Seriously, when you're an Apple user, sometimes humor is the only response that's appropriate to the atrocious way they handle security.

Reply Parent Score: 7

RE: Apple strikes out
by kaiwai on Sun 3rd Aug 2008 23:07 in reply to "Apple strikes out"
kaiwai Member since:
2005-07-06

Forgive the baseball analogies non-North-American readers, but Apple is really batting .000 in the security department lately.


Meh, I'll do a translation. Apple maybe a great spin bowler on a good day, but when things go bad, its almost a certainty that they'll be hit for a six. They should counting themselves lucky that there are less men on the cricket ground, and the fact that the batter has his mind else where given the game is so low brow.

Reply Parent Score: 7

RE[2]: Apple strikes out
by Lazarus on Mon 4th Aug 2008 00:26 in reply to "RE: Apple strikes out"
Lazarus Member since:
2005-08-10

I think I need a translation of your translation ;^)

Reply Parent Score: 4

RE[2]: Apple strikes out
by skingers6894 on Mon 4th Aug 2008 00:32 in reply to "RE: Apple strikes out"
skingers6894 Member since:
2005-08-10

I don't mean to nitpick (far be it from me!) but since in your analogy Apple is bowling then more men on the field would be an advantage, not a disadvantage. With enough extra men on the ground you could crowd the bat and ring the boundary as well. Might make it hard to hit even the dodgiest delivery for six...

Reply Parent Score: 2

RE: Apple strikes out
by Hakime on Mon 4th Aug 2008 06:10 in reply to "Apple strikes out"
Hakime Member since:
2005-11-16

"They are last at bat in the DNS patching game, and when they manage to hit the DNS bug the patch is an easy out."

Apple uses BIND for its DNS server, and a patch for BIND was indeed available but it was buggy. A performance issue was discovered on high-traffic recursive servers, defined as those seeing a query volume of greater than 10,000/queries per second. So yes the official patch for BIND was and is still buggy.

I don't think that Apple would ship a buggy patch for systems in production (open source guys does yes, but well that's their decision...), even if the security threat is high. Shipping buggy code even to fill a security issue is not acceptable.

Reply Parent Score: -1

RE[2]: Apple strikes out
by MobyTurbo on Mon 4th Aug 2008 06:20 in reply to "RE: Apple strikes out"
MobyTurbo Member since:
2005-07-08

"They are last at bat in the DNS patching game, and when they manage to hit the DNS bug the patch is an easy out."

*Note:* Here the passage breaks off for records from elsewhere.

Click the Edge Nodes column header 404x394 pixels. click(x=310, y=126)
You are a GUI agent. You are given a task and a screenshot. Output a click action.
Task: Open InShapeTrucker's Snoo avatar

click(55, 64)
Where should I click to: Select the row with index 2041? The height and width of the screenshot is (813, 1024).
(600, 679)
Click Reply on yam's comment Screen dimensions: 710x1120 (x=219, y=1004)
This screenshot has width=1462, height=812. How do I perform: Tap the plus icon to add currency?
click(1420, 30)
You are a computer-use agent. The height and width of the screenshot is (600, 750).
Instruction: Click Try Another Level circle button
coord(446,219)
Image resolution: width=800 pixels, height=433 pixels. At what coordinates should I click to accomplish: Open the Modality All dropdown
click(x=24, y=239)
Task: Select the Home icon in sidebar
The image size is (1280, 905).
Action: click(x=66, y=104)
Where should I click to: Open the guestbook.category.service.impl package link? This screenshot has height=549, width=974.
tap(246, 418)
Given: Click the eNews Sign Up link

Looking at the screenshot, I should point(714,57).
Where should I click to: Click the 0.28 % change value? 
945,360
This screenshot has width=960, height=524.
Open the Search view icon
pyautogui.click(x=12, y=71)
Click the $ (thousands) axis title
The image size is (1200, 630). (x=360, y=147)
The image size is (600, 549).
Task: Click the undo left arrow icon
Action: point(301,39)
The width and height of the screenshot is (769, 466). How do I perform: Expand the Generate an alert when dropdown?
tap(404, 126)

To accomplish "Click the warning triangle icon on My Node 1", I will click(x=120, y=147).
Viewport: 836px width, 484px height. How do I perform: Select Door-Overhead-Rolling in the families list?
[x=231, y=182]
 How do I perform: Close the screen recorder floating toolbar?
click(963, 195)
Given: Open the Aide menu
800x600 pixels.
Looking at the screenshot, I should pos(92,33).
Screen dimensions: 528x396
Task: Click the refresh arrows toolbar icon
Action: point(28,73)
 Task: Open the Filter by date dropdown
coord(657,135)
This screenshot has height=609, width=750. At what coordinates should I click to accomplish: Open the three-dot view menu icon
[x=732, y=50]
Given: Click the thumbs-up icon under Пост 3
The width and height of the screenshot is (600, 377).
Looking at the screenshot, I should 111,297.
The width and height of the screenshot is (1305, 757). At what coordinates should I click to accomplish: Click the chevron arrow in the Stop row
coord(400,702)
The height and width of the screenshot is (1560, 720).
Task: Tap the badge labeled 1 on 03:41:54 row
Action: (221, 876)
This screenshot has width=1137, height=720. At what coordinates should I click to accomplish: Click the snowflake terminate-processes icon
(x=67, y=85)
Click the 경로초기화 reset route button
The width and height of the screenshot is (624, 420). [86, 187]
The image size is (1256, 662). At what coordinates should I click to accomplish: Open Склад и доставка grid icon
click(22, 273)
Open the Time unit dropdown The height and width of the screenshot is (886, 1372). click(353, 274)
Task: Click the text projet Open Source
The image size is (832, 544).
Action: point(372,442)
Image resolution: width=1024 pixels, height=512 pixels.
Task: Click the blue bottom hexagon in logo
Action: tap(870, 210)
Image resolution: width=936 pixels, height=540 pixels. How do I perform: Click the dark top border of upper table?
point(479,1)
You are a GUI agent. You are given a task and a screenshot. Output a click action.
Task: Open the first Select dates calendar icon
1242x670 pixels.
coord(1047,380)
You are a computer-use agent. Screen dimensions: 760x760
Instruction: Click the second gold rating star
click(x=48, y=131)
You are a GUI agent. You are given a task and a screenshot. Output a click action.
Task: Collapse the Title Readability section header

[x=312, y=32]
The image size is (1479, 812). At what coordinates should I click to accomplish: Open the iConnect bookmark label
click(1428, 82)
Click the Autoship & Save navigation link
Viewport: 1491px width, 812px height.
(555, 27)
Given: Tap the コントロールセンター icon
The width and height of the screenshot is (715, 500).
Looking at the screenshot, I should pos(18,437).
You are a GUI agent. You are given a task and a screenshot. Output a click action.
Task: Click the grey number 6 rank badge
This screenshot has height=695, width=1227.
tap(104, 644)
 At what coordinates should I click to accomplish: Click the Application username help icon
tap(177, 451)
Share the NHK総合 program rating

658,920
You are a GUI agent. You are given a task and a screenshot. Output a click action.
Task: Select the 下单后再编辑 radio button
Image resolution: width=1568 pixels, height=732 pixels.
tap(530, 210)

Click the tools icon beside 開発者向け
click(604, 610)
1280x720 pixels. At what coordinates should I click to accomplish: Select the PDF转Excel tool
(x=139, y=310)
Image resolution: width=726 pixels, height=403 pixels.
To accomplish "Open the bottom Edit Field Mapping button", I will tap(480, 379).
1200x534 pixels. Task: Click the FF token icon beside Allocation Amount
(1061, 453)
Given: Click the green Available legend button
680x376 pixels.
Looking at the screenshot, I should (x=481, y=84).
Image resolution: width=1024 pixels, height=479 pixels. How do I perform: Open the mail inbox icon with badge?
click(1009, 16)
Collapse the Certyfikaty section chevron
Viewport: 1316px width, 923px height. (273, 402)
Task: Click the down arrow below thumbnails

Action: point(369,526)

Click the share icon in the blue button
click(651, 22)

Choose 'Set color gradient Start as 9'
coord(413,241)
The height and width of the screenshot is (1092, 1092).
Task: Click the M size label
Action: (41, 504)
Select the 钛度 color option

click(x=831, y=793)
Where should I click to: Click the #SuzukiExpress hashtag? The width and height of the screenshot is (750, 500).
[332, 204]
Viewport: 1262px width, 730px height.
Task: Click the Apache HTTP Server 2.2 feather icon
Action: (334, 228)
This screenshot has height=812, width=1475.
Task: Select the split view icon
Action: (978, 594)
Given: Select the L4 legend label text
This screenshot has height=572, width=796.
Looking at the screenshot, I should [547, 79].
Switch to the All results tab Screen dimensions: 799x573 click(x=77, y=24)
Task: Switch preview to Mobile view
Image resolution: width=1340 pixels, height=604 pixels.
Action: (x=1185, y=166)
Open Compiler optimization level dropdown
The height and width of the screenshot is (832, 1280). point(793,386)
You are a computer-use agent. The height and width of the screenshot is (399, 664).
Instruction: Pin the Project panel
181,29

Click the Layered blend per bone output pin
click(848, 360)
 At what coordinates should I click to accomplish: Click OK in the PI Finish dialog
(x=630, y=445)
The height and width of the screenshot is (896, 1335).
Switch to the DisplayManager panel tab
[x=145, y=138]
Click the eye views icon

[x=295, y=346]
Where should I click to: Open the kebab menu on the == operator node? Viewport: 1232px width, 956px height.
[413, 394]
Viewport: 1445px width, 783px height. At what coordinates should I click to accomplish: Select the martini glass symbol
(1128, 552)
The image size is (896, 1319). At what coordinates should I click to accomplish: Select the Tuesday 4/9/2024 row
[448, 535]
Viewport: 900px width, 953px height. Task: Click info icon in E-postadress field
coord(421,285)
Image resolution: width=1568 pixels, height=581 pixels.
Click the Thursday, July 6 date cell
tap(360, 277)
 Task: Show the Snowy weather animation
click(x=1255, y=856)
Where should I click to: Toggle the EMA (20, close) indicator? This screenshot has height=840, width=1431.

Apple uses BIND for its DNS server, and a patch for BIND was indeed available but it was buggy. A performance issue was discovered on high-traffic recursive servers, defined as those seeing a query volume of greater than 10,000/queries per second.


Sometimes you got to weigh whether the previous version, which had a serious bug, outweighs the bug in the new version, which has a less serious bug. If you wait to get rid of bugs by waiting for bug-free software, you may wait for a long time...

Also, when Apple did patch it, and they did, with the aforementioned buggy patch, they didn't even patch it properly on the client OS, which is less likely to encounter such a scenario. That in spite of documenting that they *had* patched it, like they had, belatedly, for OS X Server.